An old saying in the legal profession goes, “Never put anything in writing that you wouldn’t want read in court.” The idea is that anything written can be discovered and used against an attorney and his client when it’s time to go to trial.
There’s a broader application of that saying that applies to more of us: Never put anything in writing that you wouldn’t want your parents to read in The New York Times.
This came to mind as I read the vile private messages that have been published over the past few weeks, bringing infamy to the people who wrote them and, no doubt, significant embarrassment to their parents.
The first batch were exposed by National Review. On Oct. 3, Audrey Fahlberg broke the news that Jay Jones, a Democrat vying to be the next attorney general in Virginia, had sent text messages in 2022 saying that a Republican leader in the state should get “two bullets to the head” and that he hoped the person’s children would die because “Only when people feel pain personally do they move on policy.” He also called this Republican leader “evil” and said he and his wife are “breeding little fascists.”
Writing for National Review about the matter, Jeffrey Blehar said that Jones was revealing “the scorpions lurking inside his brain” in his exchanges with a former colleague.
Less than two weeks later, Politico published leaked messages from private Telegram chats in which members of Young Republicans chapters used racial slurs and antisemitic language, among other reprehensible remarks. At least four people identified in the chat have lost jobs in the wake of widespread condemnation, and several of the Young Republicans chapters have been shut down.
One of the members, Bobby Walker of New York, has apologized, saying, “There is no excuse for the language and tone in messages attributed to me,” but also questioning the “circumstances” under which the messages came to be published.
“This has been a painful lesson about judgment and trust,” he said.
Unfortunately, that is sometimes the takeaway of people who aren’t so much sorry for what they said or did, but sorry that they got caught.

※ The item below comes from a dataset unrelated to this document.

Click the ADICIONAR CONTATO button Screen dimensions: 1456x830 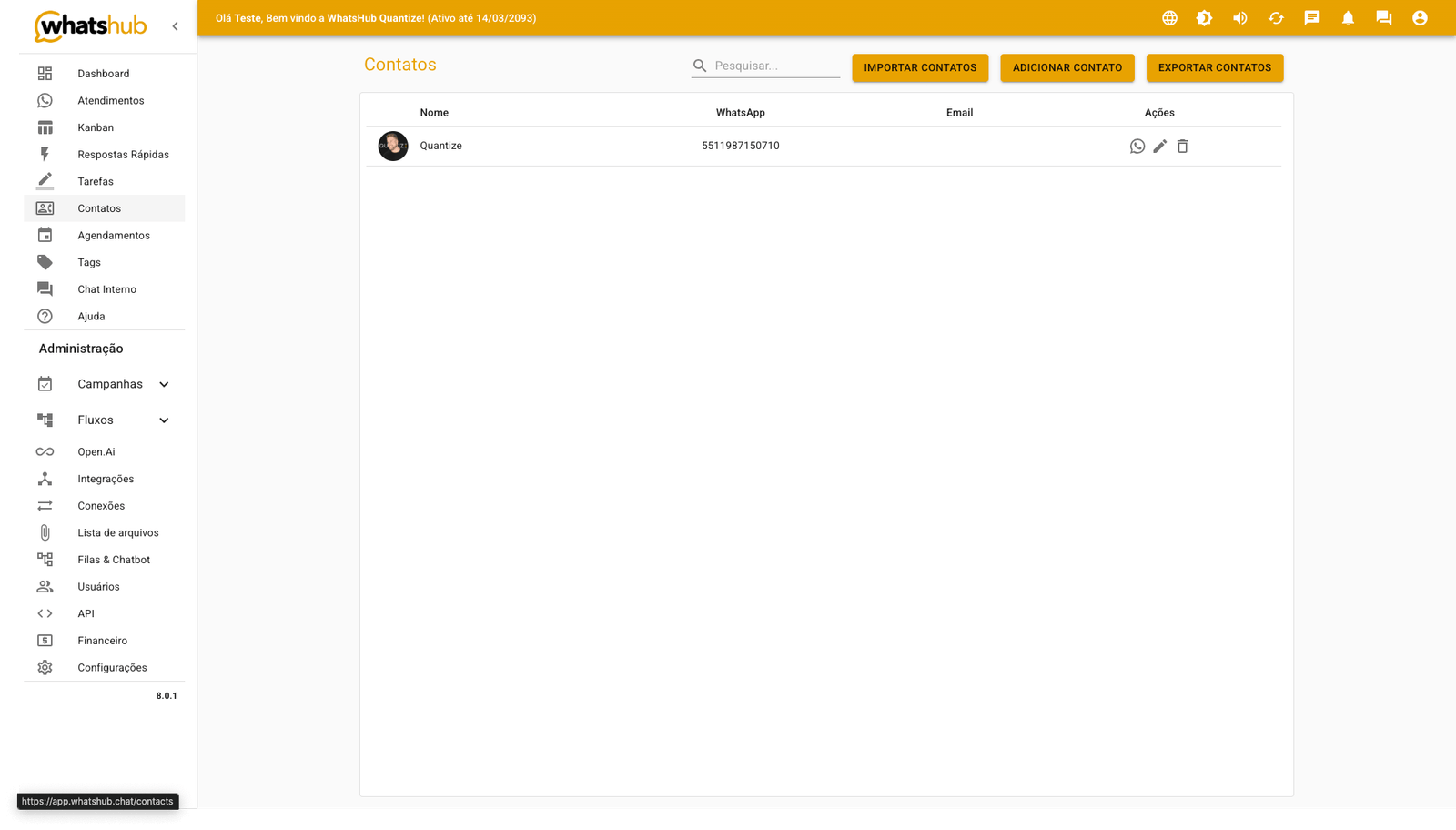click(1067, 67)
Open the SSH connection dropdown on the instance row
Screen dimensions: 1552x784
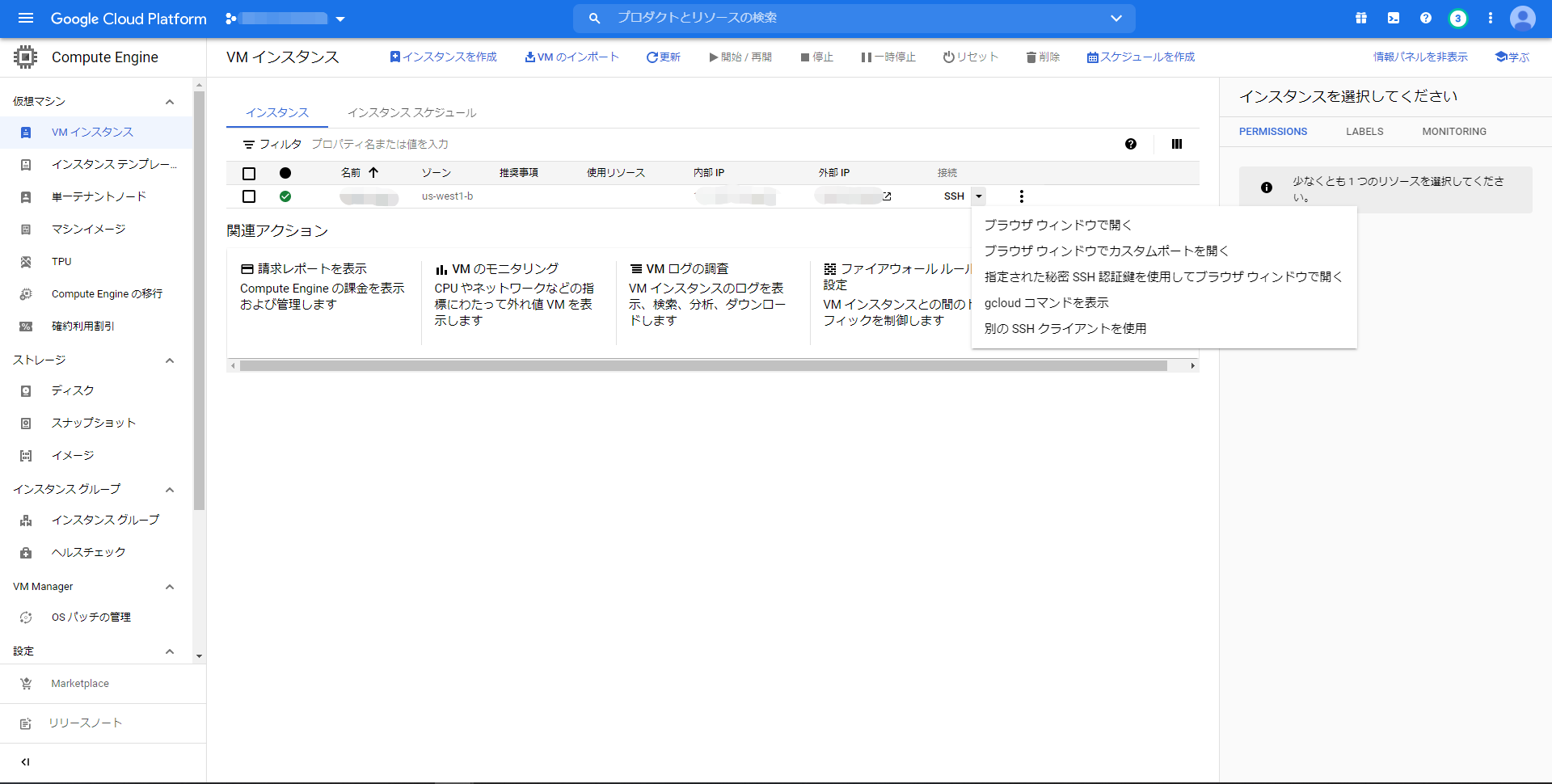979,196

They will see the moral of this and similar stories as “Don’t put anything in writing that you don’t want to see in court” or, more simply, “Trust no one.” They will argue, as Peter Giunta did, that the highlighted messages were but a fraction of more than 28,000 messages in the chat, and that the release of the messages was part of a calculated campaign of “character assassination” by rivals.

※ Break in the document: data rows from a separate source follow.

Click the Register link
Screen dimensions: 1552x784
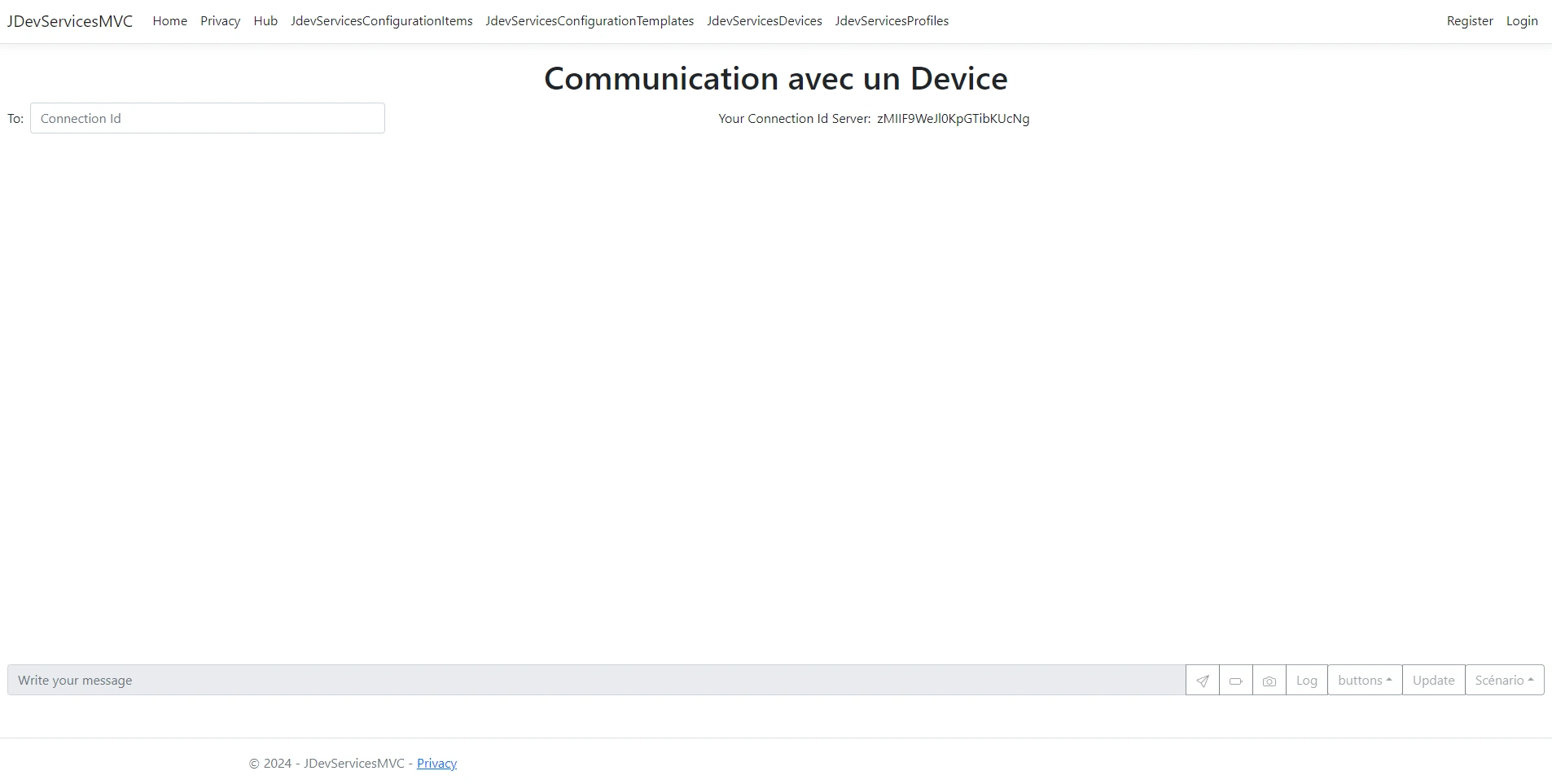pos(1469,20)
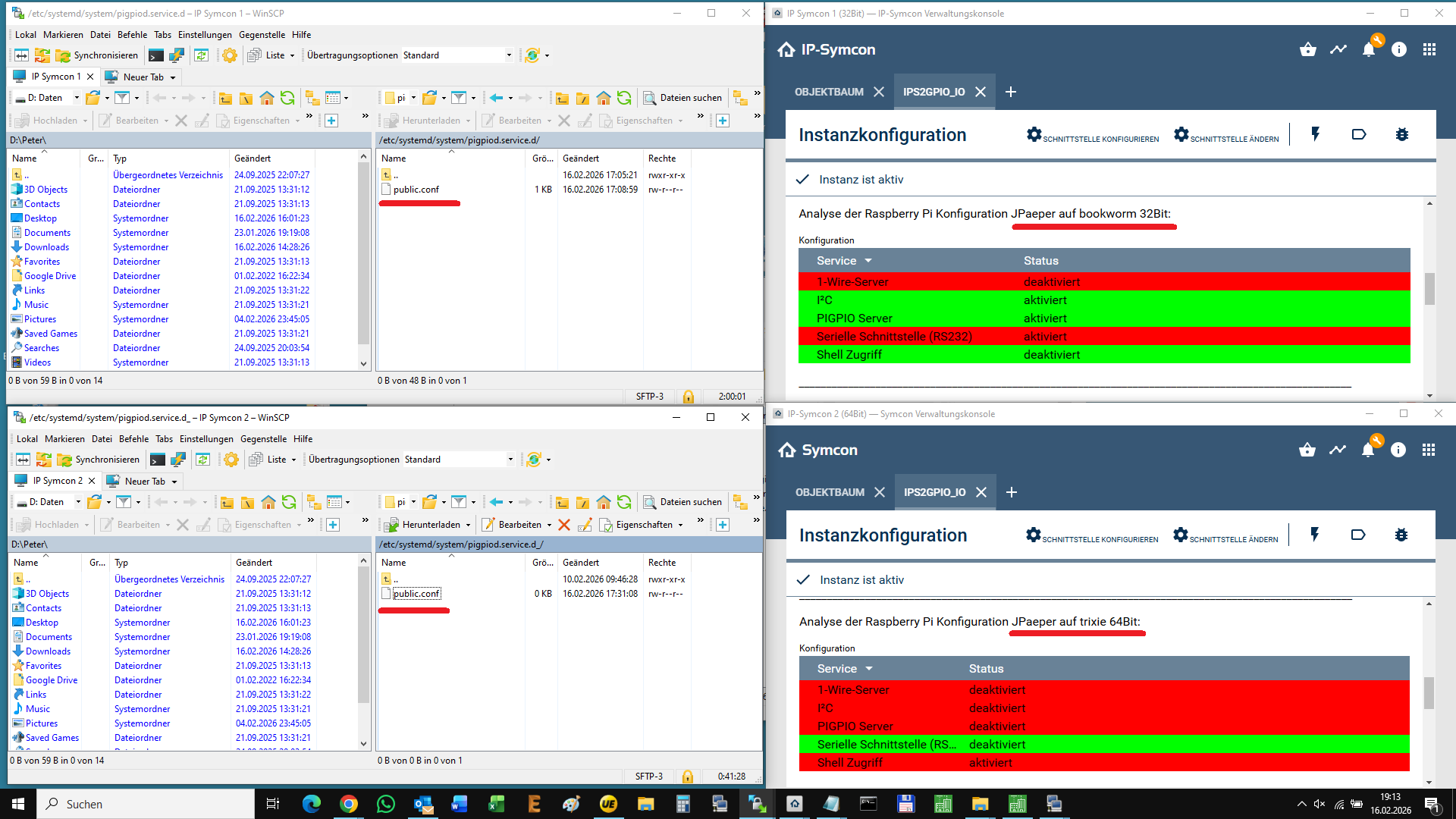1456x819 pixels.
Task: Expand the D: Daten drive dropdown in top WinSCP
Action: [77, 98]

The problem with this narrative is that, regardless of how private messages are released, the motives of those releasing them is a separate and arguably unrelated matter. And it is the private nature of the messages that makes them so damning. Character is what you do when no one is watching, as the saying goes. In cases like these, character is what you write when you think no one is reading but your buddy.
As these stories continue to play out, the University of Arkansas is hanging posters displaying the Ten Commandments in order to comply with a state law that is under legal challenge. The College Fix reported that some students “have responded to the posters by taping printed statements of faith from other religions ... (including) the Five Pillars of Islam, Monastic Vows, the Five Constant Virtues, and Yamas and Niyamas.”

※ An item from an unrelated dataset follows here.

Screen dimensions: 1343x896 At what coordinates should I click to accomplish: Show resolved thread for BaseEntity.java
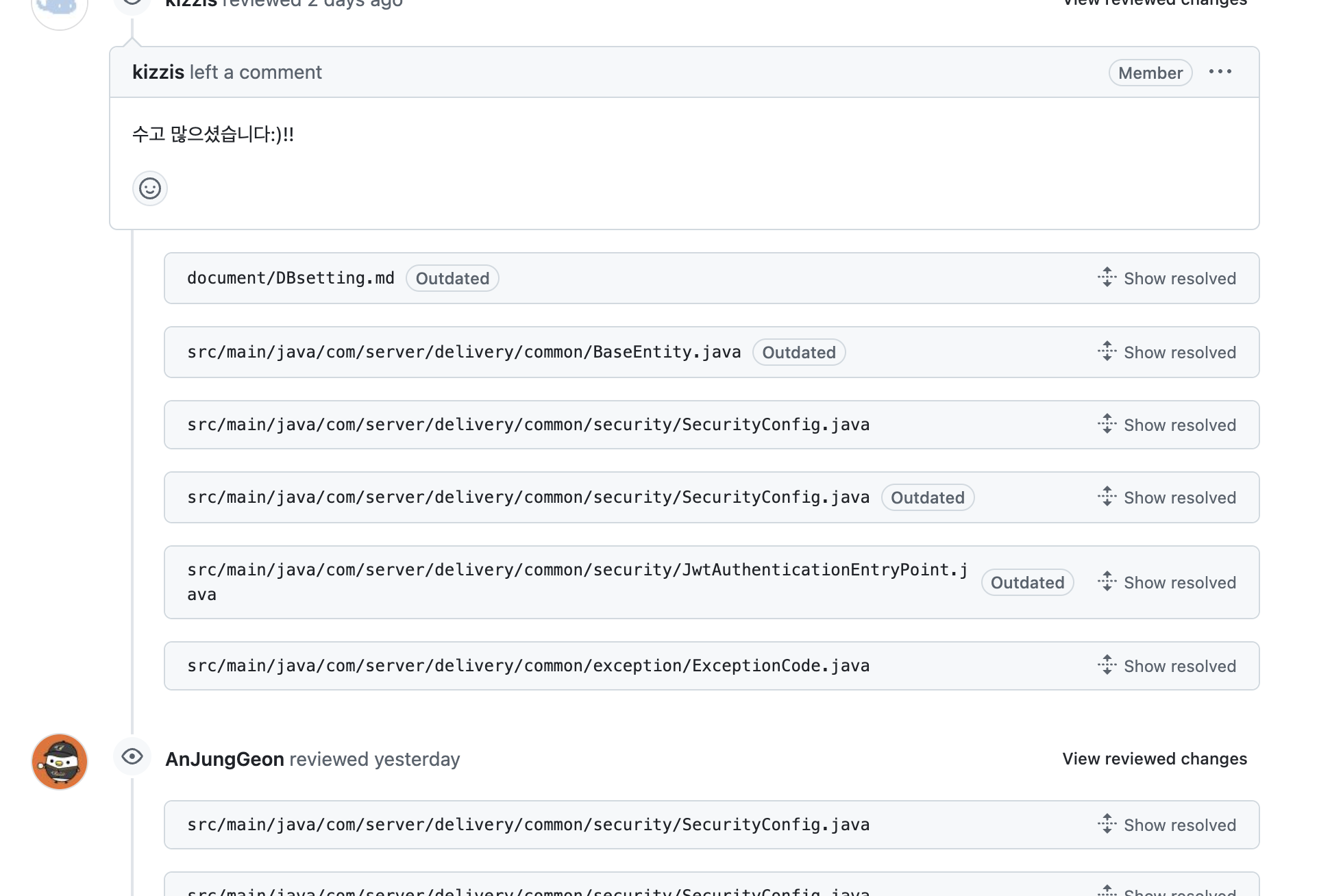pyautogui.click(x=1179, y=353)
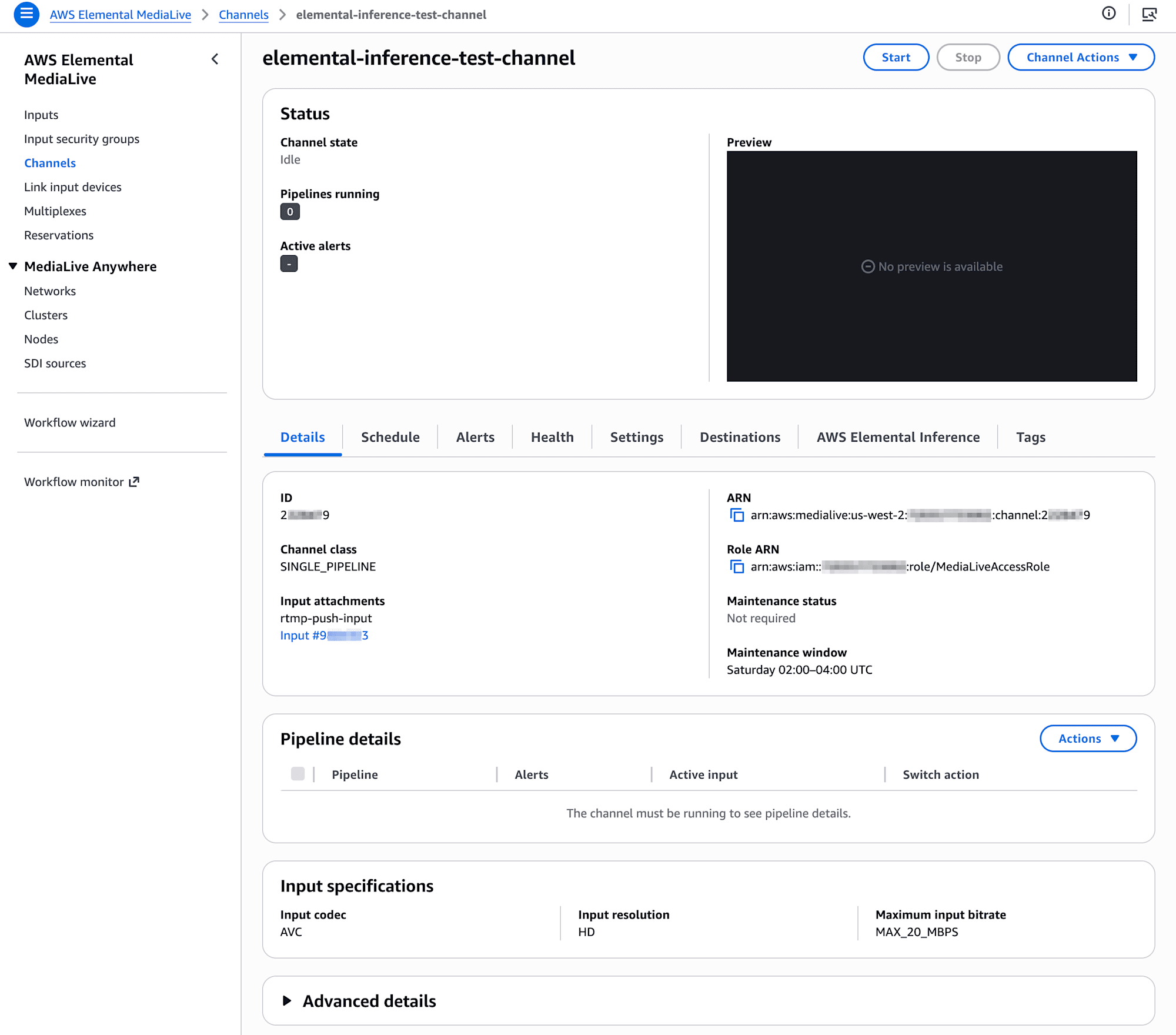Click the Pipelines running count badge
The image size is (1176, 1035).
pos(290,212)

Good people can disagree on whether principles of religious faith should be promoted in public schools and colleges, but the adoption of some of these principles, it seems, might cut down on the number of public scandals related to morally repugnant messages and texts. I have one in particular in mind: Honor thy father and thy mother.
Would any of those Young Republicans have hit “send” on their most incendiary messages had they known their mother or father would see them one day? Even worse, if they would see them on the front page of a major publication or on a TV screen? I’m betting not. Young people, being lemming-like at that stage of life, tend to behave less honorably around their friends than around their parents.
Jay Jones is a bit older than the Young Republicans. He’s 36, and a married father of two sons. He has apologized, saying in a debate Thursday, “I’m ashamed, I’m embarrassed and I’m sorry.”
It remains to be seen if that apology will be enough for voters in Virginia, where support for Jones has fallen by 5 points since the story broke. In one statement, Jones said, “Like all people, I’ve sent text messages I regret,” which is the sort of remark that can do more harm than good.
His violent expressions, like the abhorrent banter by the Young Republicans on Telegram, are not the kind of thoughts that “all people” — or even “most people” — entertain in private, let alone put in writing. Please don’t implicate them in your apologies.
But in an age when remarks in a private setting can all too quickly become public — remember the Signal chat leak in March? — there’s value in thinking, “How will this look on the front page of The New York Times?” before hitting send on anything we’ve written. There’s even more value in sweeping out the scorpions every now and then.